- [What to do]
Write out the line that holds "You are a computer-use" together with every line that follows it to the end of the material below, exactly. Omit the pictures.

[Data to use — start]

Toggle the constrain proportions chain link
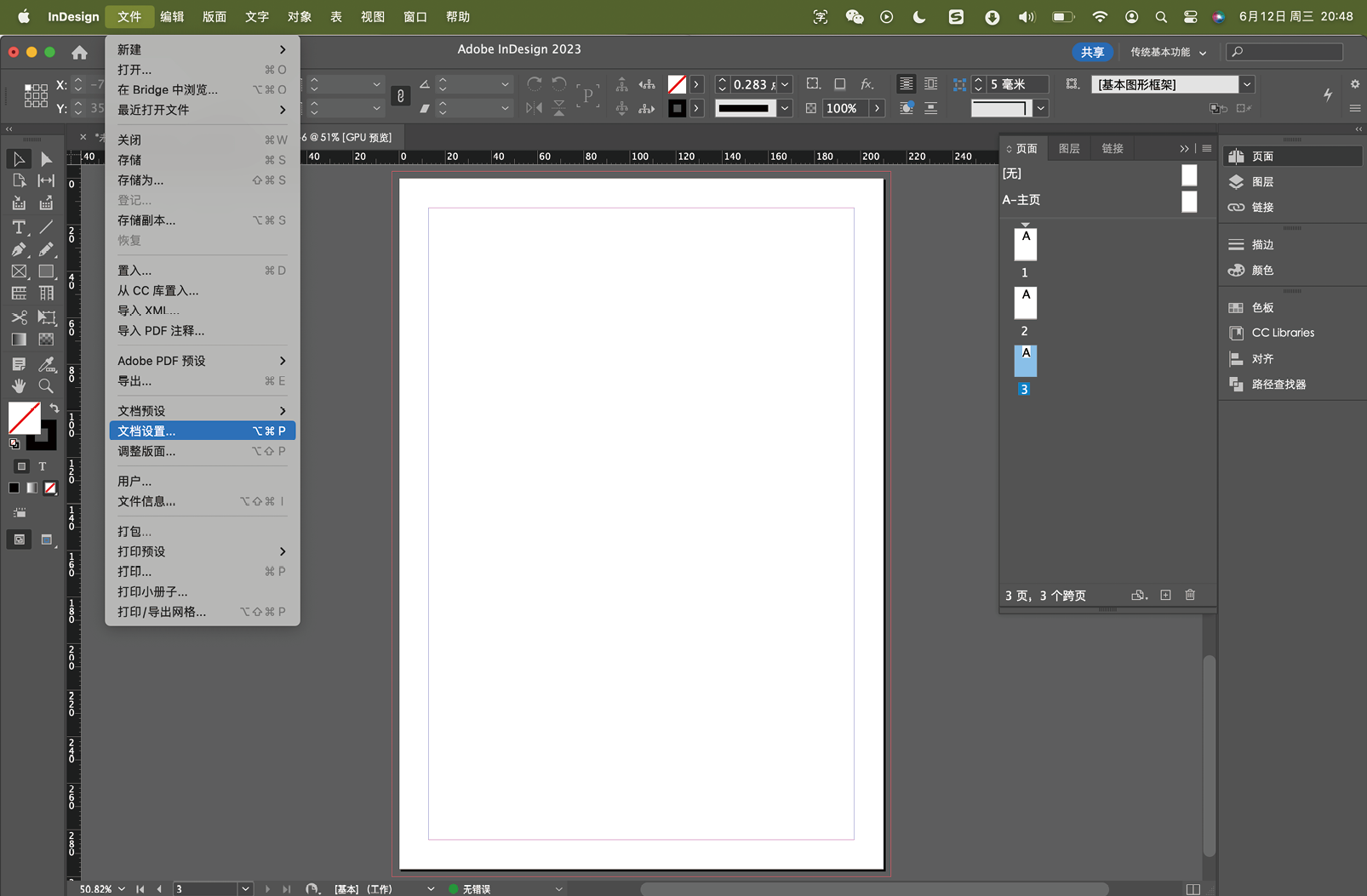1367x896 pixels. click(x=400, y=96)
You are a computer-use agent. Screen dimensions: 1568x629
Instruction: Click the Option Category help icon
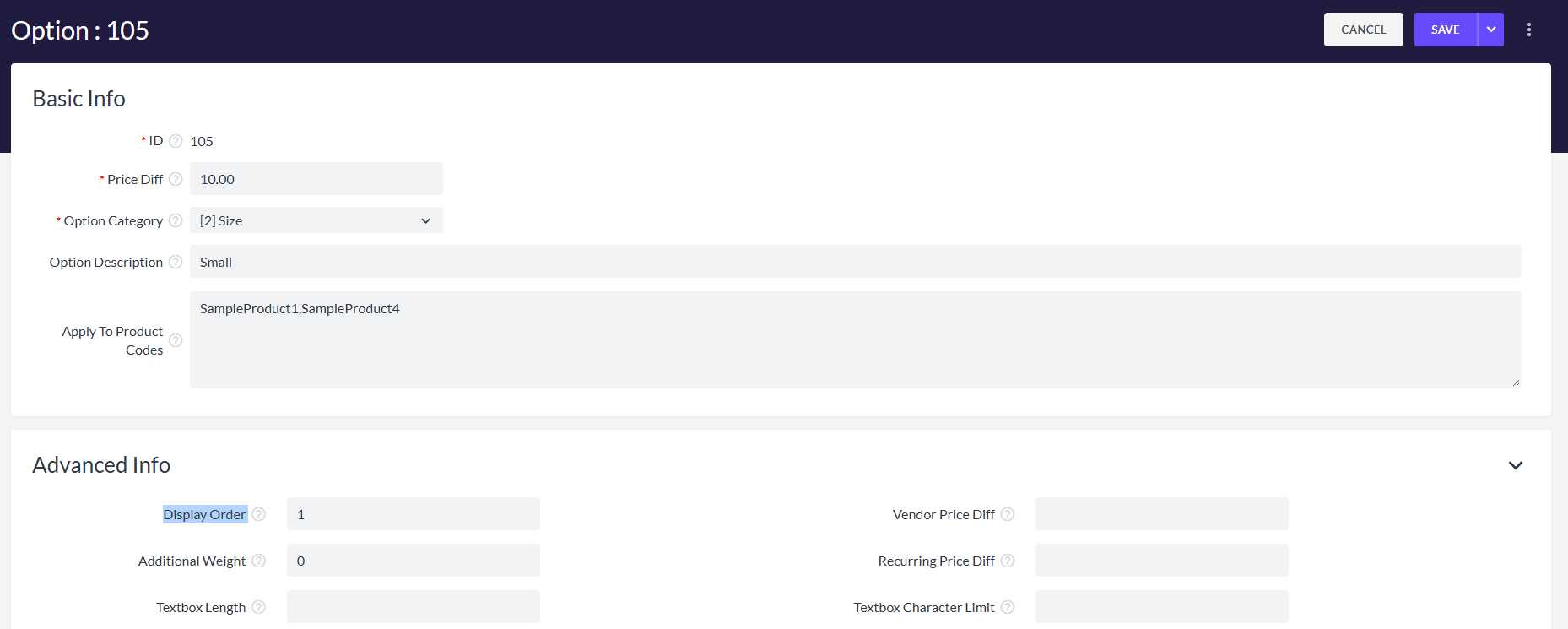pos(176,220)
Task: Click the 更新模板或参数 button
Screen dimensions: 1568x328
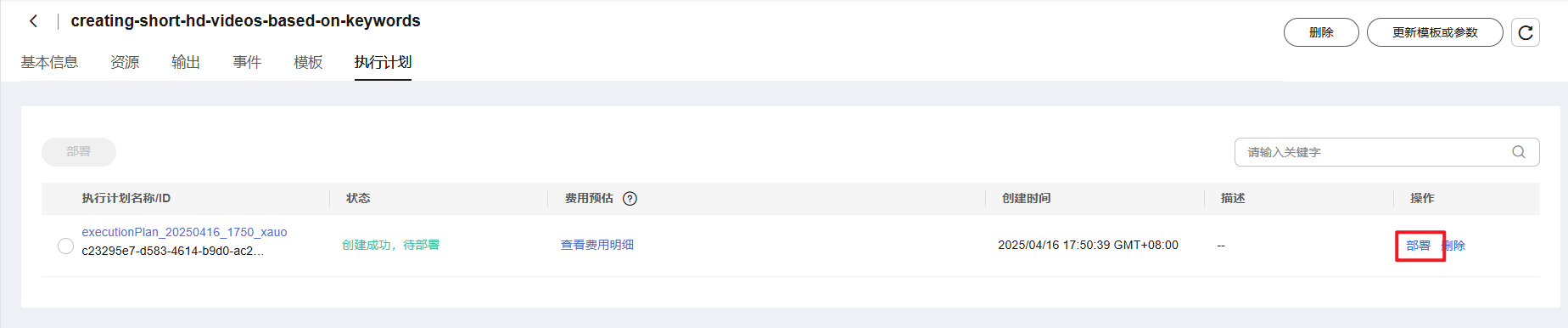Action: point(1435,32)
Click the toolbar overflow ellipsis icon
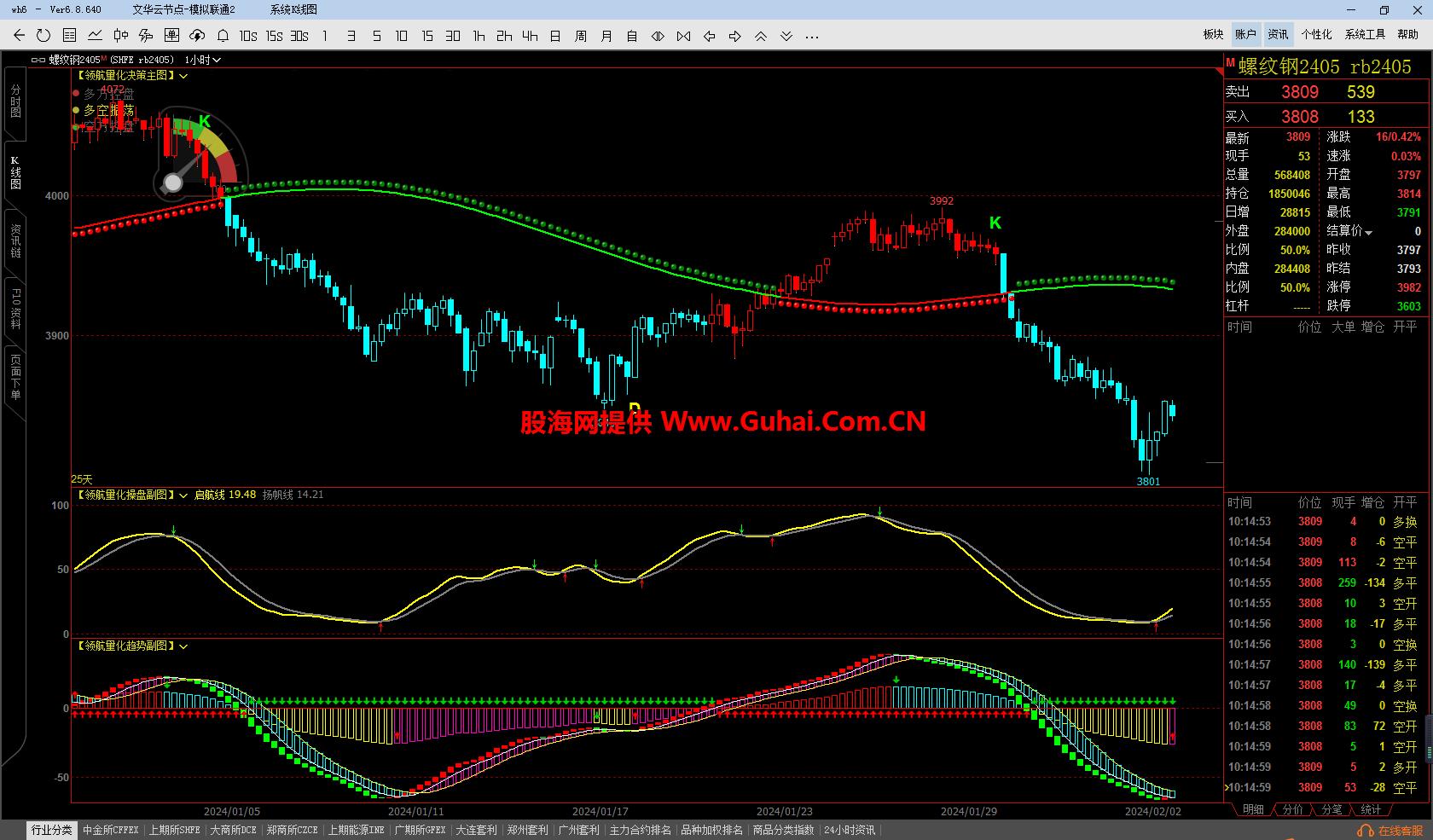Viewport: 1433px width, 840px height. click(812, 36)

[Data to use — finish]

- [Solution]
You are a computer-use agent. Screen dimensions: 1568x629
Instruction: Click the Option Category help icon
pos(176,220)
Task: Click the 更新模板或参数 button
Screen dimensions: 1568x328
Action: point(1435,32)
Click the toolbar overflow ellipsis icon
Viewport: 1433px width, 840px height. click(812, 36)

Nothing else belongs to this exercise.